“Buy now and avoid the Christmas rush”. Imagine – in June, I actually saw a sign proposing that people start thinking about Christmas. I am fully a believer in “advance planning and preparation” but to me, even that was a stretch.
One area in which advance planning and preparation will pay dividends (whether you've been naughty or nice!) is in getting yourself ready to prepare for marathon training. The Austin marathon is in February, and many of you have probably just gotten to the point of having defrosted from this year's Freeze-scale Marathon (apologies to Freescale – but this Canadian still found it COLD). Yet here I am proposing that you start thinking about it now.
But it's only June, you reply.
The reality of any training program, anything that stresses the human machine, is that the responses and adaptations to training take time. Sure, you may be doing all the right workouts, but its your body's ability to adapt to your training demands that is critical. No matter how we look at it, recovery and adaptation take time. Although there are many things that can be done to optimize your recovery (more on that in a later article), time is of the essence.
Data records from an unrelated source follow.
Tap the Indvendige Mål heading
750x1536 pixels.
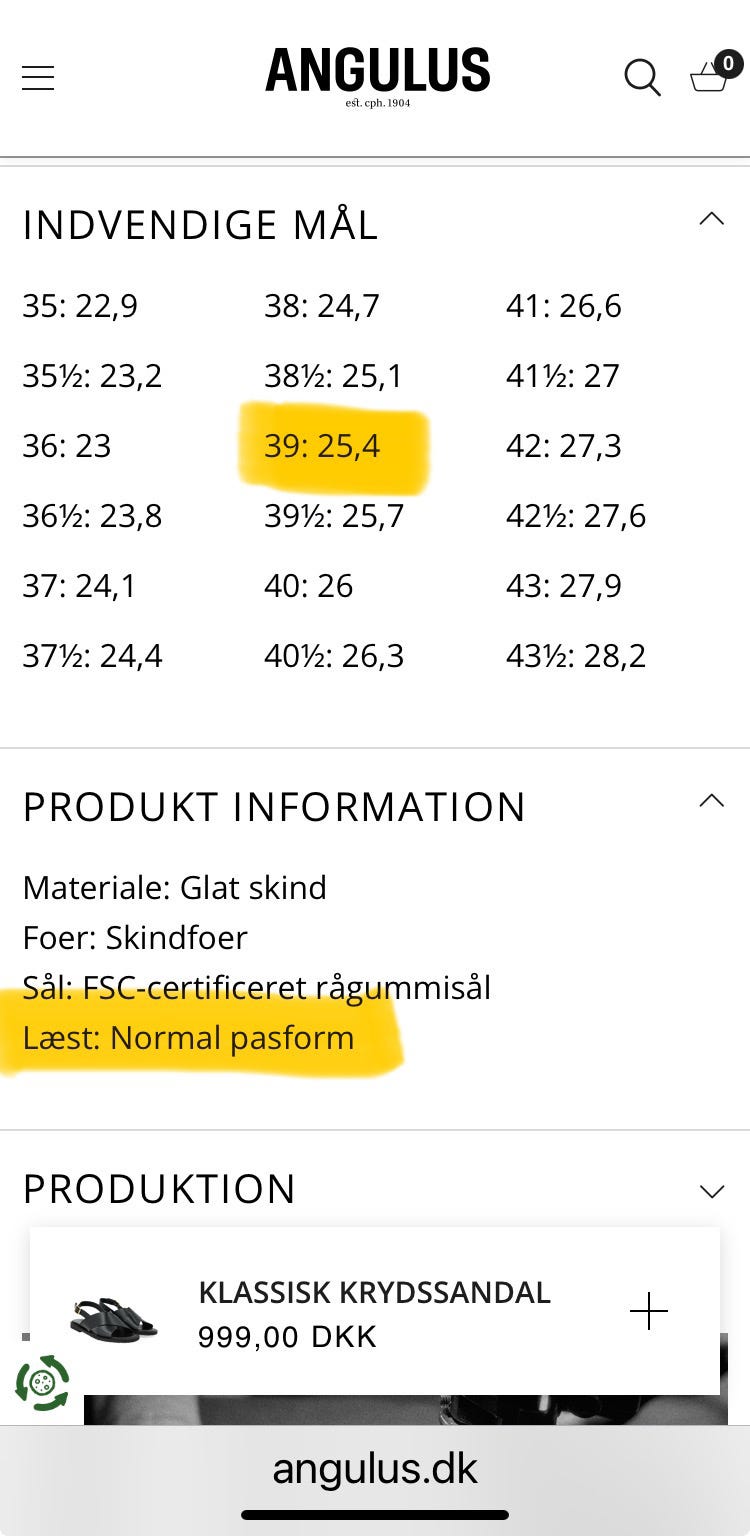(200, 225)
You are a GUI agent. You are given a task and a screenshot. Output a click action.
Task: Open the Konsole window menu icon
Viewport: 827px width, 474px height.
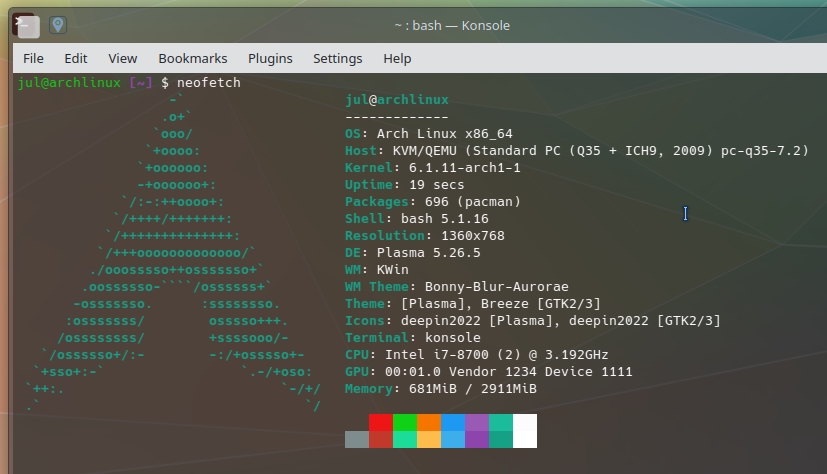[27, 25]
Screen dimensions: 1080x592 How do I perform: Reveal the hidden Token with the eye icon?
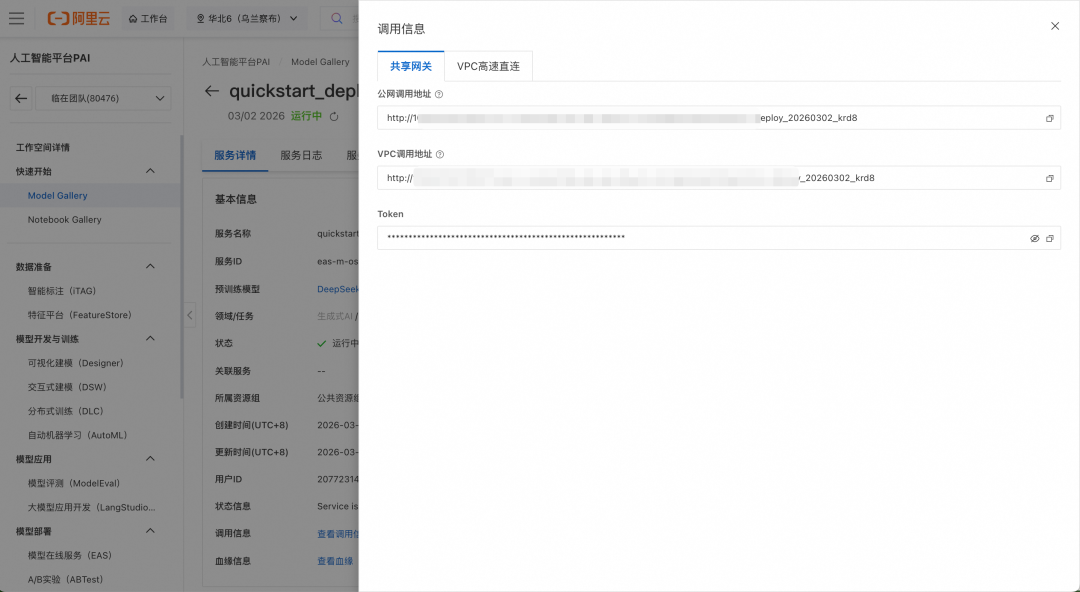(1034, 239)
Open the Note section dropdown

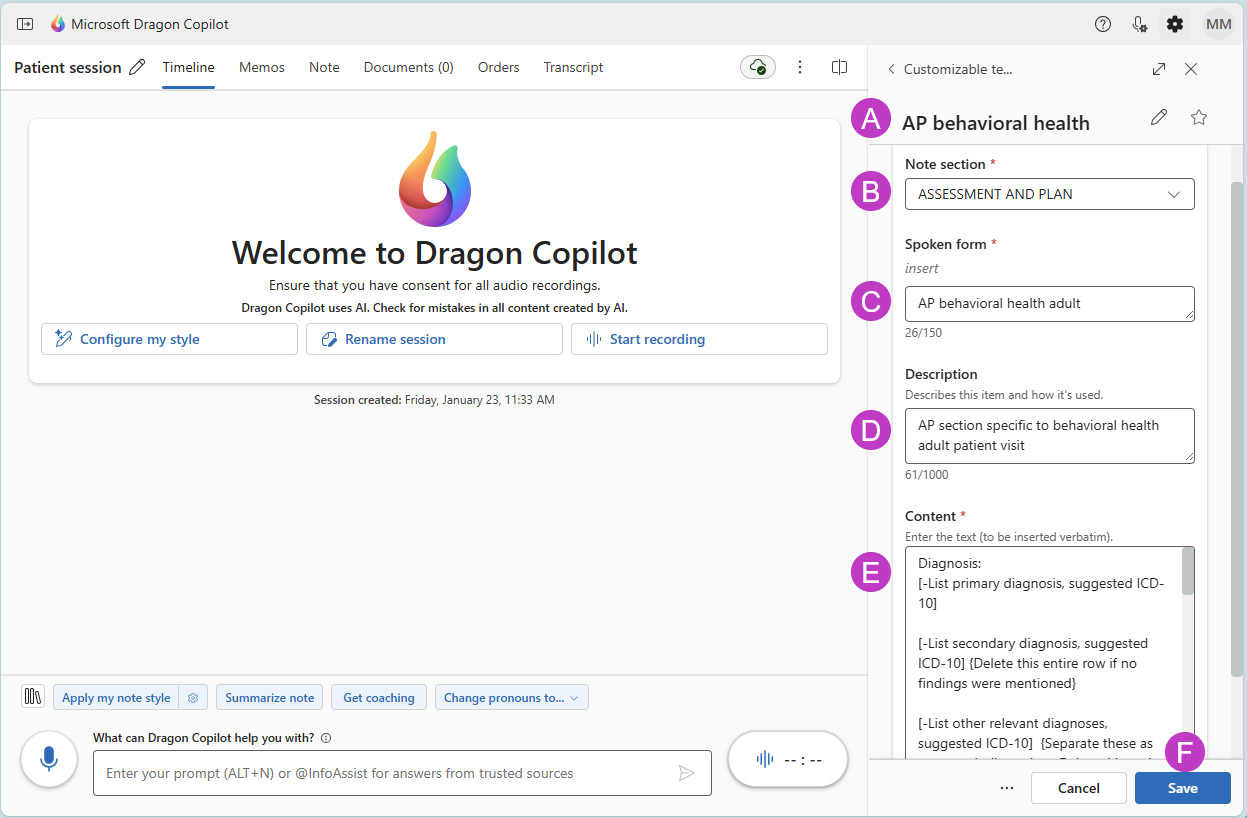coord(1049,194)
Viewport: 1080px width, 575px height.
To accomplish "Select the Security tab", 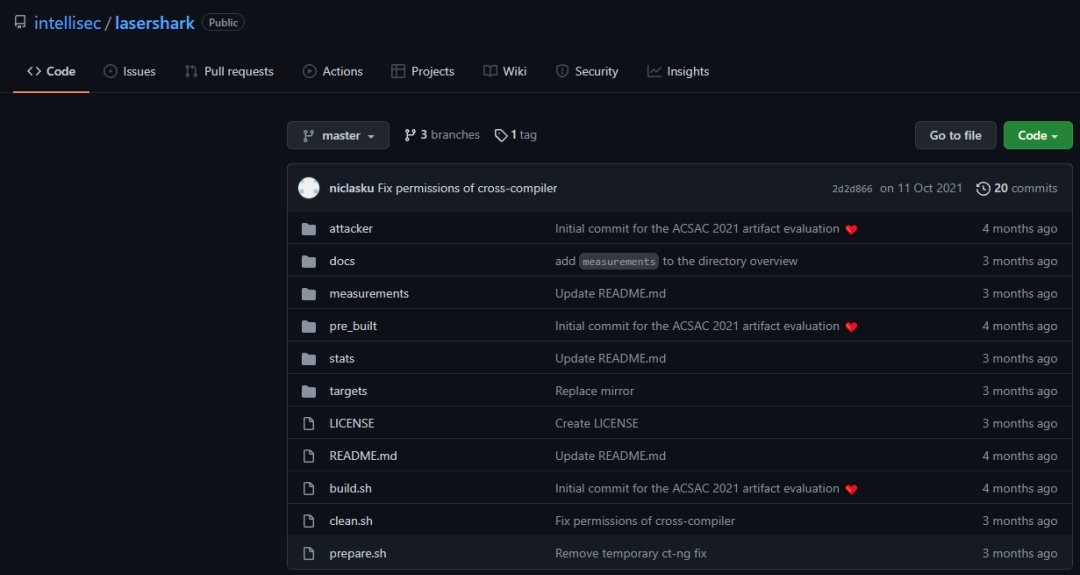I will pos(587,72).
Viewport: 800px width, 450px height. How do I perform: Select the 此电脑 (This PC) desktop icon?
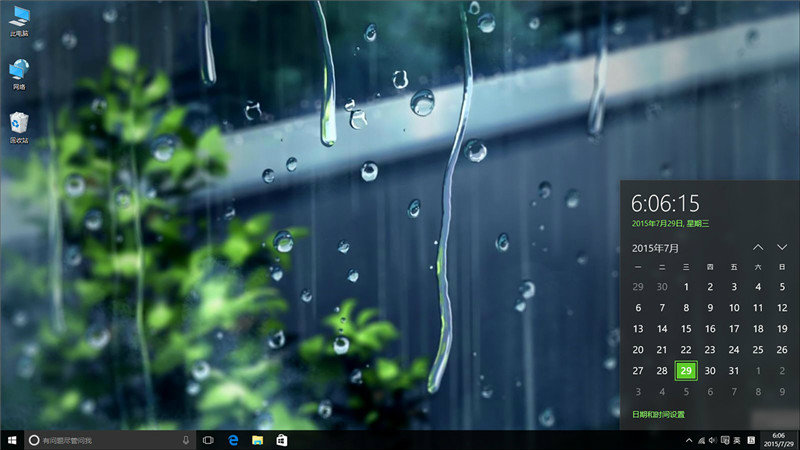point(19,18)
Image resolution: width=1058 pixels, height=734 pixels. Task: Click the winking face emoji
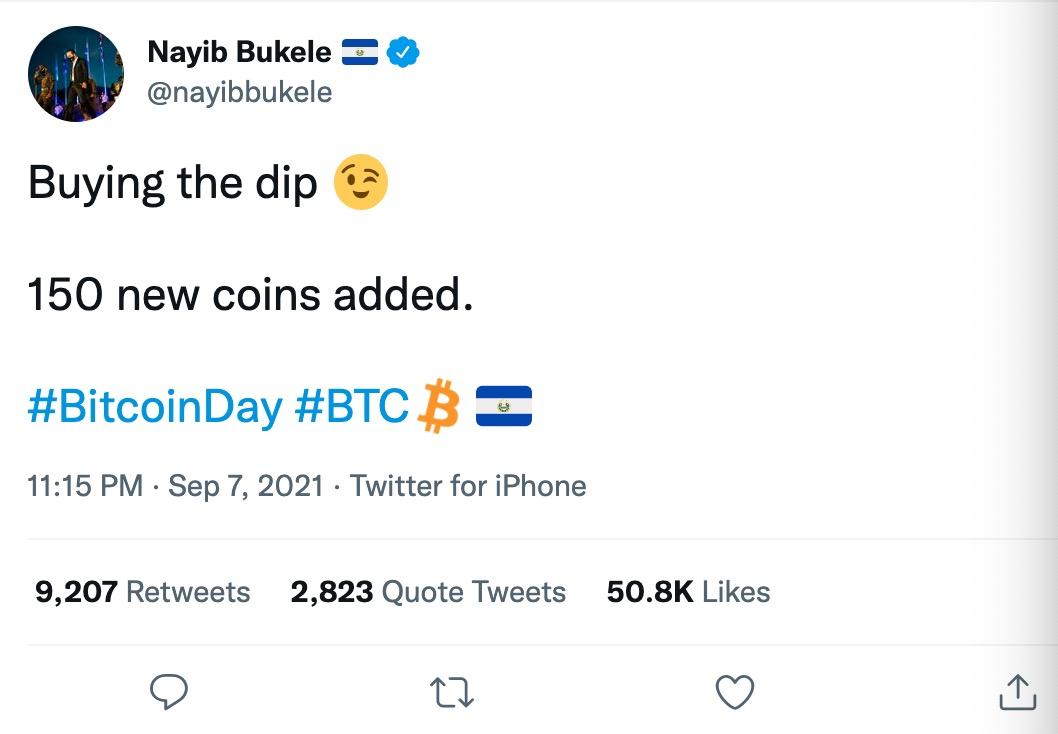(360, 183)
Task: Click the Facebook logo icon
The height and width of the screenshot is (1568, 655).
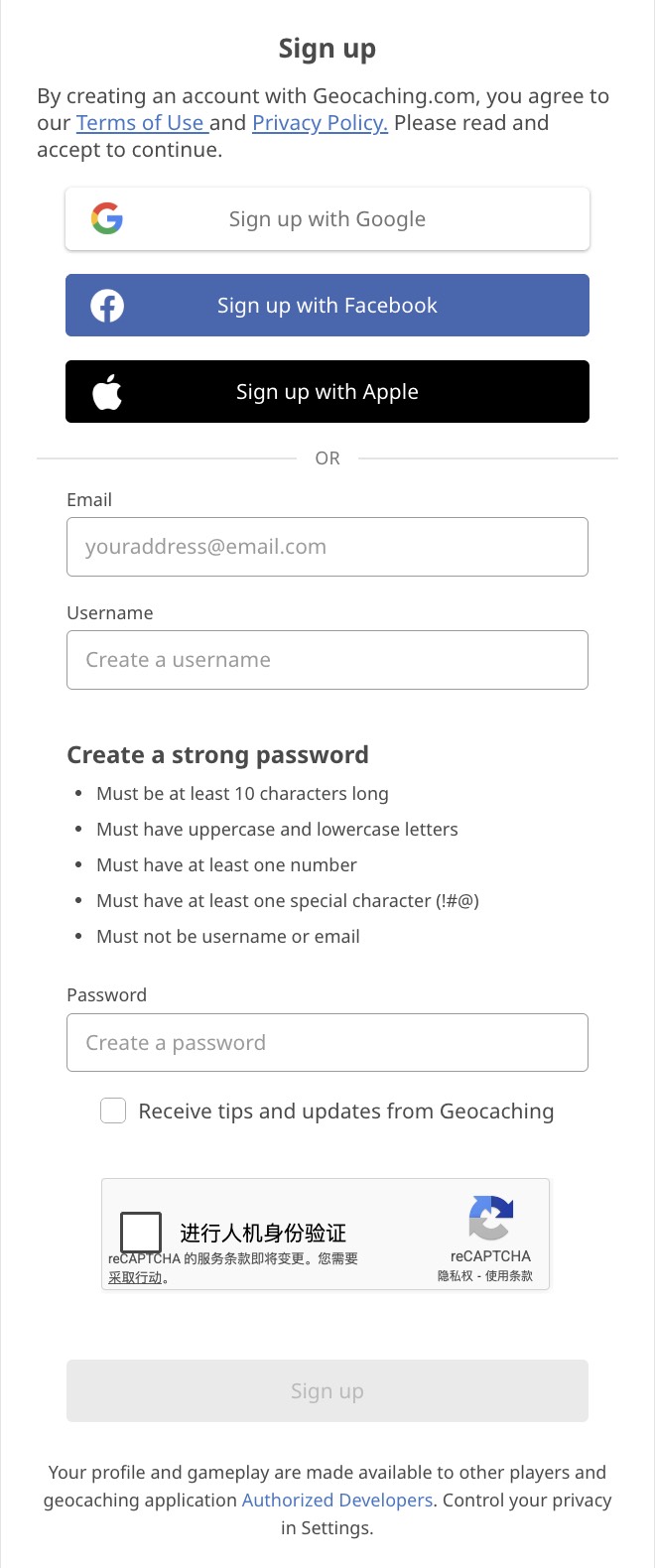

If there is one aspect that is typically left out of many training programs, for new and experienced runners, it's strength training. There have been so many times in my career as a physical therapist that I have made mention of strength training to a runner only to get that sheepish grin that says “yeah, I know I know I know”. Why are people so averse to strength training? Well, it's simply 'not running'! It's oftentimes inconvenient. Many think that it requires a lot of time that subtracts from their run training, especially when they are training for a marathon.
I constantly remind athletes to have a specific intent or goal for each and every workout – and strength training is no different. In my eyes, strength training is really a means of facilitating recovery – as opposed to “just another workout” - and recovery is always a good thing! The primary goal is to simply load the muscles and tissues – to give them a stimulus unto which they will adapt. Tissues will remodel dependent upon the demands imposed upon them. For example, an astronaut in space has lower gravitational demands – which subsequently results in decreased strength and bone density. Returning to earth, the tissues need time to adapt to the imposed demands of gravity. Just like remodeling your living room, the final result does take some time but is fantastic when you're finished!
There are a few questions that I get regularly when it comes to strength training ...
Do I need to do a lot of sets and repetitions because I am working on my endurance? The answer is a resounding “no”. You build your endurance with your run training. The intent of the strength training is to build power – and to enhance the integrity of the tissues so that they can withstand increased training demands.
How many sets and repetitions DO I need? If the intent is to alter the structure of the tissues, then they need resistance – enough such that you're only doing one set of 8 to 10 repetitions, but feel like you could do 1 or 2 more repetitions.
If I lift heavy weights, am I at risk of injury? As long as you have a proper warm-up, maybe 5 to 10 minutes on the bike, you will raise your core temperature sufficiently to be able to lift safely. The resistance is based on what YOU feel like you can do – there is no hard and fast rule for how many pounds any given person should lift. If you're 80 or 20, the body still responds to loading.
Won't I get bigger? I don't want more bulk. As long as you maintain one set, you may note some mild changes in muscular definition, but you certainly won't build mass. You'd need to do multiple sets to accomplish this. For those who may question this, I am a living, breathing example of NOT gaining mass! :-)
I've tried strength training before, but it always leaves me sore the next day and unable to run. What do I do? This is typically a result of doing many sets or many repetitions (or both). If you're doing one set of 8 to 10 repetitions, you are providing the body with the intended stimulus, yet not creating a situation in which you body has to recover from a full “workout”. You may even find that your runs after a strength training session are better simply because you have given your central nervous system a stimulus that gets it “fired up” to work effectively.
What exercises do I need to do? Though I do strongly believe that there is a value to upper body strengthening for runners, let's focus on the lower body, since it's the most prone to injury. The primary muscles that you want to strengthen are the gluteals, quadriceps, hamstrings, calf musculature, and the hip stabilizers. Your program doesn't have to be developed by a rocket scientist – some good, basic exercises work very well. In some light-hearted discussions with some strength-training-averse runners, I have said that if you only had time for one exercise, the best option would be quarter squats/leg presses as they utilize a number of these muscles simultaneously. You can also do hamstring curls, calf raises, and some pulley exercises for all the hip motions.
A strength training program, performed twice a week as part of your weekly training program, will help provide a solid foundation for your run training, improve your performance, and help to keep you out of trouble. Some advance planning now will reap dividends in February – or for any other event for which you may be training. Avoid the Christmas rush – and train now!